The study findings showed a significant association between ECC presence and night feeding and the frequency of daily sugary intake. This is consistent with findings reported by Jain et al. [27], and Kabil and Eltawil [28] and emphasizes the prominent role of sugars in this population where only a minority of children brush their teeth daily and in a country which has the highest position of sugar consumption in Africa [29]. Night feeding may also have a detrimental effect on oral health due to decreased salivary flow during sleep which reduces the clearance of liquid carbohydrates from the oral cavity, creating an environment conducive to the growth of cariogenic microorganisms and promoting caries. The finding is important considering the high prevalence of sugar associated diseases, such as caries, diabetes mellitus, and cardiovascular diseases among Egyptians [30]. Sugar consumption may thus be a worthy common risk factor to address, and promoting healthy dietary habits at an early age may have high return on investments throughout life. Upstream, policy measures such as sugar taxation may be able to support behavior change modification interventions.

Finally, The study showed significantly lower values of salivary pH and buffering capacity among children with ECC which agrees with Pyati et al. [31]. However, in multivariable analysis, only salivary pH was significantly associated with ECC. This could be attributed to the notion that saliva buffering capacity works more efficiently during stimulated flow rates and the saliva collected in the current study was unstimulated [32].

Based on the findings of this study, it can be assumed that, categorizing children according to their socioeconomic status as evident by their parents’ education and occupation, in addition to monitoring their oral health using oral hygiene indices would be an accurate and economic method to identify children who are at risk for ECC in rural, socially disadvantaged populations. This approach is deemed financially viable for identifying tooth decay in countries with limited economic resources, such as Egypt, that falls within the low- and middle-income range. If feasible, it is also possible to combine this with the assessment of pH levels in saliva. In addition, oral health programs stressing on the parental role in improving oral health of young children should be implemented.

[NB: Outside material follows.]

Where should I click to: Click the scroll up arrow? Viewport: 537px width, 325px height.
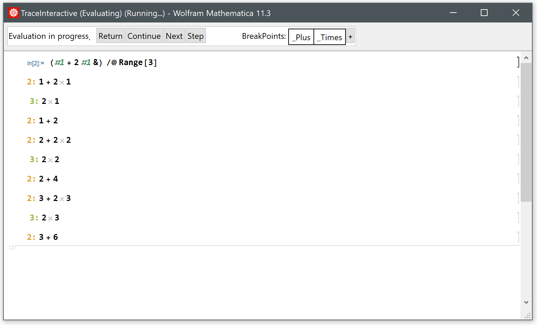pos(526,58)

The study had some limitations. First, there is some potential for recall bias similar to all case control studies [33]. Because it occurs in both cases and controls, it would unlikely affect the conclusions. Second, the number of included children is relatively small because data collection had to be stopped due to the COVID-19 pandemic and restricted physical mobility. Despite this small sample size, the study was adequately powered to detect important associations. Third, we did not explicitly assess the use of fluoridated toothpaste although the question about the frequency of toothbrushing implicitly gives an indication since almost all toothpaste brands in the Egyptian market are fluoridated. Despite these limitations, the study sheds light on risk indicators associated with ECC in a rural, socially disadvantaged community in Egypt. Generalization to children in urban settings, with different socioeconomic profile should be done with caution.

Conclusion

The study identified age, mother’s education, night feeding and frequency of sugary snacks daily, plaque index, and salivary pH as risk indicators for ECC in children in rural communities in Alexandria, Egypt. These factors can aid in targeting at risk children to receive focused preventive regimens and to reduce the burden of ECC and improve children’s oral health.